Text section =>
====================
Jun 19, 2013, 8:20 AM

Post #28 of 32 (681 views)
Permalink
Re: Connection disconnected after 30 seconds [In reply to]

Hi Fabian,

with Jakub we have identified that Avaya client sends a ISAKMP packet to
server when user press "accept" button.
So the trick is not in the QOTD server; it just carries the message
displayed with the button.

Unfortunately no idea how to replicate the behavior in vpnc.
We need to decrypt and analyze the ISAKMP packet.
I do not have anymore a valid account to use for this purpose.

Best Regards,
Antonio


On Wed, Jun 19, 2013 at 9:38 PM, "[ChungwaSoft] Fabian Jäger" <
fabian.jaeger [at] chungwasoft> wrote:

> Dear all,
> was this followed up further? I have another use complaining about vpnc
> disconnections after about 30 seconds. He also needs to confirm a banner
> dialog when using the Windows Nortel client. Maybe somebody wants to follow
> up with him? He is willing to provide logs etc. for debugging...
>
> Best regards,
> Fabian
>
>
> Am 04.11.2012 um 06:16 schrieb Antonio Borneo <borneo.antonio [at] gmail>:
>
> > Hi Jakub,
> >
> > On Fri, Nov 2, 2012 at 3:40 PM, Jakub Pietkun <jpietkun [at] gmail>
> wrote:
> >> Hi Antonio,
> >>
> >> I got too deep into details, but wanted to share the level of my
> knowledge
> >> on protocols/tcpip/networking on the start. Which is really basic.
> >>
> >> I meant that on Windows (I scan a Nortel network device, not regular
> network
> >> card for regular uses), I see communication with only one IP ( port 17
> ;-)
> >
> > just to confirm what you write:
> > On Windows PC you have (at least) one network interface that
> > corresponds to a real network device (ethernet or WiFi). When you
> > start VPN, on this interface you can only see encrypted packet, so not
> > really useful.
> > Beside it, there is another interface that is where all the
> > un-encrypted communication happens. This is where you run wireshark
> > and where you see communication with only one IP and only on port 17.
> > Correct?
> >
> >>
> >> ), thus this IP sends the banner and when I click "Accept" the traffic
> >> begins.
> >
> > With wireshark you can save the sniffed data.
> > If you send us the saved file, it could help to understand what has
> > been added to the simple TCP connection to QOTD.
> > I think you can share that file, since should not provide any secret
> > information.
> > The file will contain only the IP of the QOTD server, so no security
> > issue (that IP is only accessible when the VPN is already connected).
> > But will contain the message in the banner (e.g. could include company
> > name). I let you judge if it is safe to sent it out.
> > If you prefer, you can consider sending it only privately to my email.
> >
> > It is still not clear if the communication with QOTD server it the
> > trigger to confirm the VPN connection. Could still be that some other
> > information is sent encrypted and not visible in your wireshark log.
> > But this is all what we have now.
> >
> > Would be useful to save a file in which you do not press the "accept"
> > button, to see how the QOTD server replies (if it replies).
> > Then a second file in which you get the banner, wait 10 seconds then
> > press "accept", then wait at least other 10 seconds before stop
> > wireshark activity.
====================
Given data =>
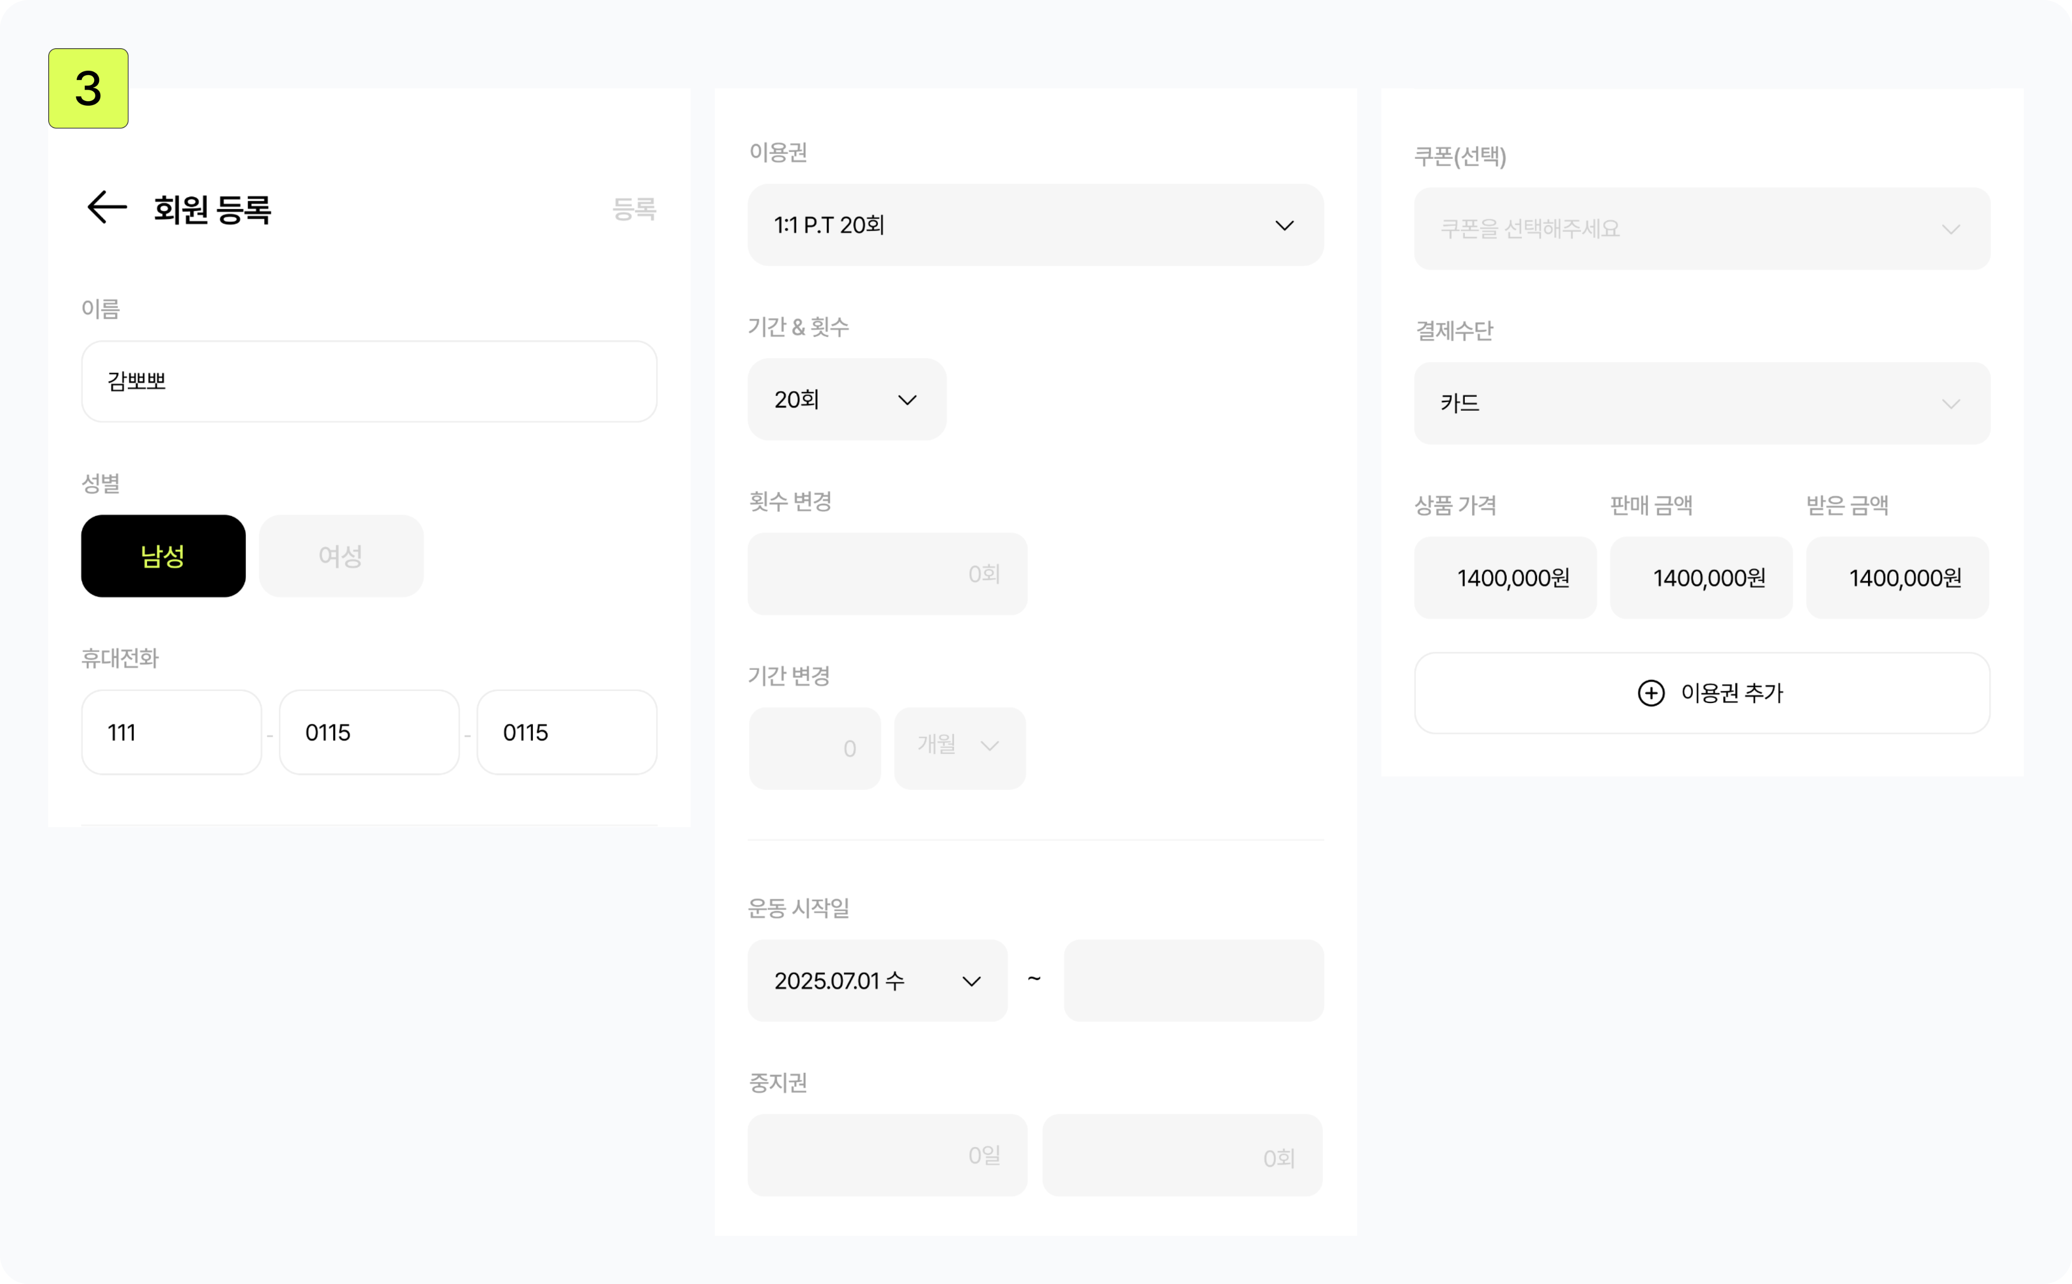
Task: Click chevron icon in 쿠폰 선택 dropdown
Action: pyautogui.click(x=1951, y=230)
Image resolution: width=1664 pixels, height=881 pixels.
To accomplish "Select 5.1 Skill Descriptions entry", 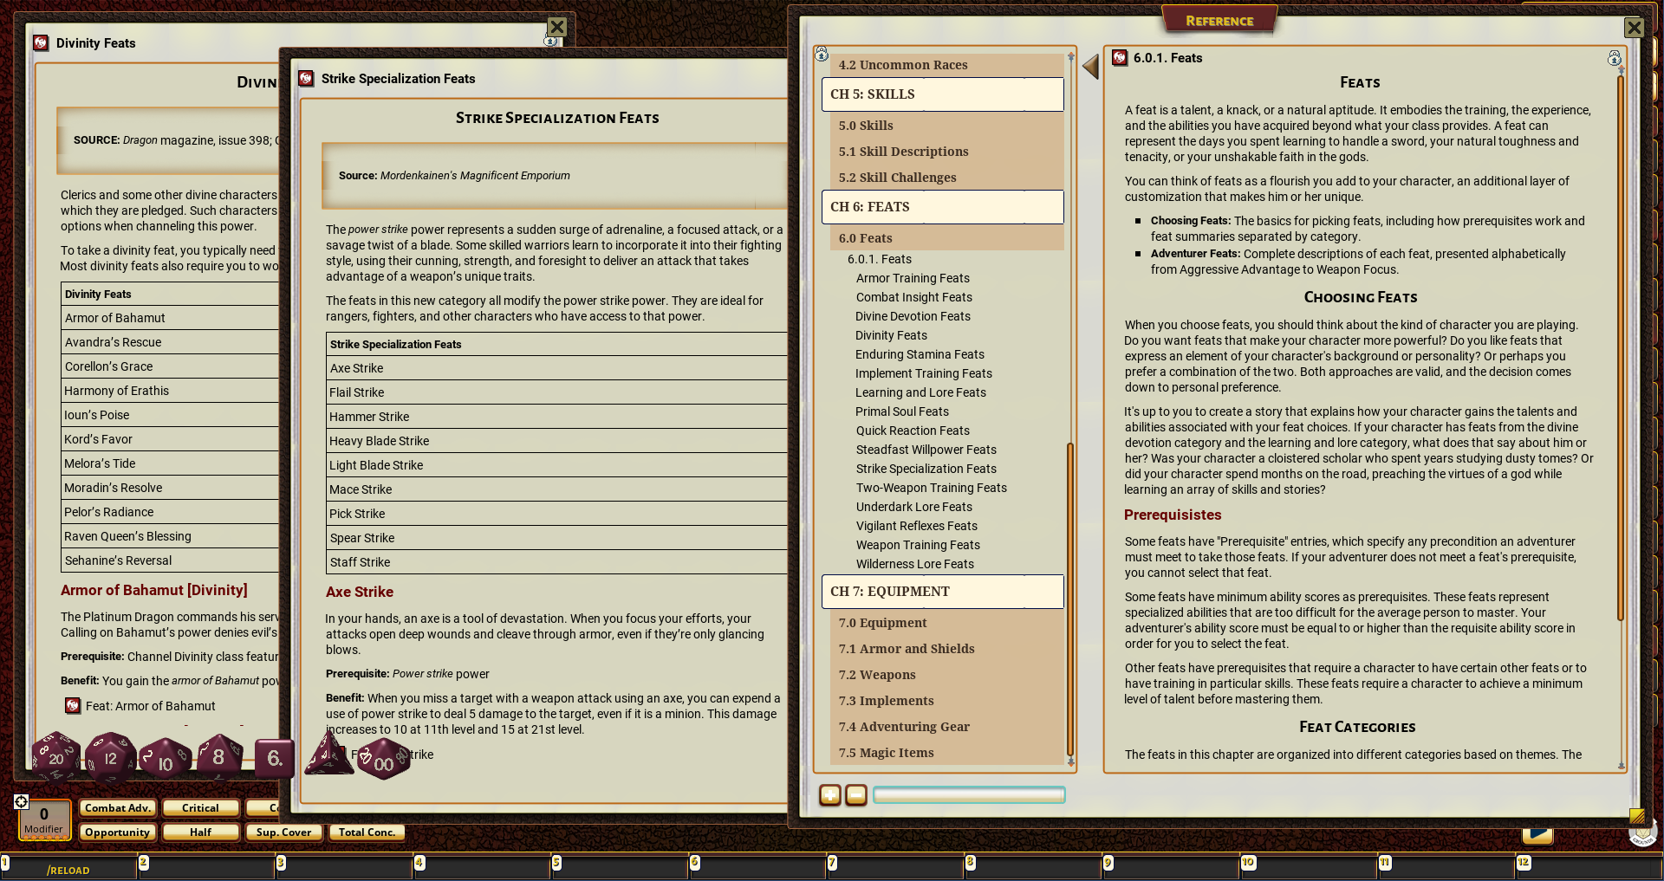I will click(x=903, y=152).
====================
What you need to do =>
1 > Translate this sentence from the vpnc disconnection thread into Spanish: "We need to decrypt and analyze the ISAKMP packet."
2 > Please carry the vpnc disconnection thread forward from its final line.

Expected results =>
1 > Necesitamos descifrar y analizar el paquete ISAKMP.

2 >
> >
> > Would be also useful a third file taken in Linux.
> > Use a persistent tun on which you sniff with wireshark.
> > The start vpnc connection and within 30 seconds telnet to the QOTD
> server.
> > Don't know if you can provide it too.
> >
> >> So I assume a similar action must happen on Linux (or more -
> >> despiite the OS).
> >> On LInux, I connect with telnet to QOTD on port 17, get the
> message/banner
> >> and connection closes automatically. So does VPN connection.
> >>
> >> Can You tell in more details why to connect to QOTD server? How to
> send a
> >> response to QOTD server? I assume this will make a stable connection
> with
> >> VPN.
> >
> > I only have access to an old Nortel server.
> > On this server the QOTD server follows the "usual" behaviour of
> > "every" QOTD servers.
> > It accept connections on port 17, as soon as the connection is
> > established the server sends a text message and server suddenly close
> > the TCP connection.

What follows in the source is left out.